Visualize results from XWAS:
manhattan_xwas(xdff = XWAS_results,pval = 'fdr',thresh = 0.05) #plots p values on -log10 scale
plot_coeff_xwas(xdff = XWAS_results,pval = 'fdr',coeff='Estimate',thresh = 0.05) #plots coefficients of significant results, set all=TRUE to plot all results
Run PXS (with only signficant exposures):
#PXSS=PXS(df=BINARY_DF,X=sigx,cov=COV,removes = REM,mod = 'logistic',IDA = id_A,IDB = id_B,IDC = id_C,seed=5)
#intiating PXS procedure with 9 variables
#excluding individuals...
#914 individuals remain
#transformed responsetab
#LASSO initiating...
#cross validation complete
#the min lamda is: 0.0313078739623684
#9 variables remain after regularization
#excluding individuals...
#930 individuals remain
#5 remain after BackS iteration 1
#5 remain after final BackS iteration, they are: VAR_22 VAR_25 VAR_1 VAR_6 VAR_8
#0 individuals removed due to factor having a new level
By default, PXS uses LASSO regularization.
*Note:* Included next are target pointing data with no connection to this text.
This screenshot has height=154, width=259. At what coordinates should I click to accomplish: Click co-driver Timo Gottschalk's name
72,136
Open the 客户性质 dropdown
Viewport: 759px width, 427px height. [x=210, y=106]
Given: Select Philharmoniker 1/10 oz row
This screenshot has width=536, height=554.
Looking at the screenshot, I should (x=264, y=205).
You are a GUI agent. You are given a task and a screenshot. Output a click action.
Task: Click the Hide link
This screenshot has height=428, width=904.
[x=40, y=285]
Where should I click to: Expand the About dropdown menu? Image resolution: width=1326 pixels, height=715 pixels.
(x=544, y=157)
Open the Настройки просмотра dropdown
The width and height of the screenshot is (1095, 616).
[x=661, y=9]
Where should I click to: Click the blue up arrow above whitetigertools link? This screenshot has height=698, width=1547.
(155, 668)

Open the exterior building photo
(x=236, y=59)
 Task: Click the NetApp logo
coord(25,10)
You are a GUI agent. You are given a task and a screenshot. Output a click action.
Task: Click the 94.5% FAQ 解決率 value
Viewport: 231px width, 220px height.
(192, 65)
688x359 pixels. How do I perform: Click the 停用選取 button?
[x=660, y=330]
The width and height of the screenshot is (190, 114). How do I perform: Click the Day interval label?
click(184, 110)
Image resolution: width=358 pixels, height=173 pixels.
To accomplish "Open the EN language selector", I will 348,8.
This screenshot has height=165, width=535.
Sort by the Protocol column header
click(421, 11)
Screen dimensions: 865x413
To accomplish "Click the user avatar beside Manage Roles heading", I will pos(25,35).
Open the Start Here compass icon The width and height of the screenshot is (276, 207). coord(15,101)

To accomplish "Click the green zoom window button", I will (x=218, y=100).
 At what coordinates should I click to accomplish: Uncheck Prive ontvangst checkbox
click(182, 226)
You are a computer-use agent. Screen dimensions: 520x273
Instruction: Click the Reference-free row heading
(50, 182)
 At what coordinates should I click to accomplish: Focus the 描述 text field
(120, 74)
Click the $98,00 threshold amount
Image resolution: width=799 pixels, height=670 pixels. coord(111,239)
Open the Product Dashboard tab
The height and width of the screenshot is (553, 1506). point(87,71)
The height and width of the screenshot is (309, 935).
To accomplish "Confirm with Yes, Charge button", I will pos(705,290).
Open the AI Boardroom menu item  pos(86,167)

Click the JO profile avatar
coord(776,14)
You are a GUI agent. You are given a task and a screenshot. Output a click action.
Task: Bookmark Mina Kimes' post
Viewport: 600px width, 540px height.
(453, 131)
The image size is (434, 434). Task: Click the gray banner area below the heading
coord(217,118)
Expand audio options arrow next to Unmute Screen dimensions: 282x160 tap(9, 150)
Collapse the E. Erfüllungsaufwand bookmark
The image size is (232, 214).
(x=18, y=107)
Elastic net or ridge regression can also be implemented by specifying the alpha value. As an example, we can rerun PXS with ridge regression:
PXSS=PXS(df=BINARY_DF,X=sigx,cov=COV,removes = REM,mod = 'logistic',IDA = id_A,IDB = id_B,IDC = id_C,seed=5,alph=0)
#intiating PXS procedure with 10 variables
#excluding individuals...
#914 individuals remain
#transformed responsetab
#ridge regression initiating...
#cross validation complete
#the min lamda is: 0.0313078739623684
#9 variables remain after regularization
#excluding individuals...
#930 individuals remain
#5 remain after BackS iteration 1
#5 remain after final BackS iteration, they are: VAR_22 VAR_25 VAR_1 VAR_6 VAR_8
#0 individuals removed due to factor having a new level
To get the change in AUC between a model with just baseline covariates versus with the addition of PXS:
varsA=COV
varsB=c(COV,'PXS')
delta_pred(PXSS,varsA,varsB,'logistic')
# change in AUC: 0.377 (0.338, 0.385)
# first model AUC: 0.526 (0.527, 0.563)
# second model AUC: 0.903 (0.892, 0.914)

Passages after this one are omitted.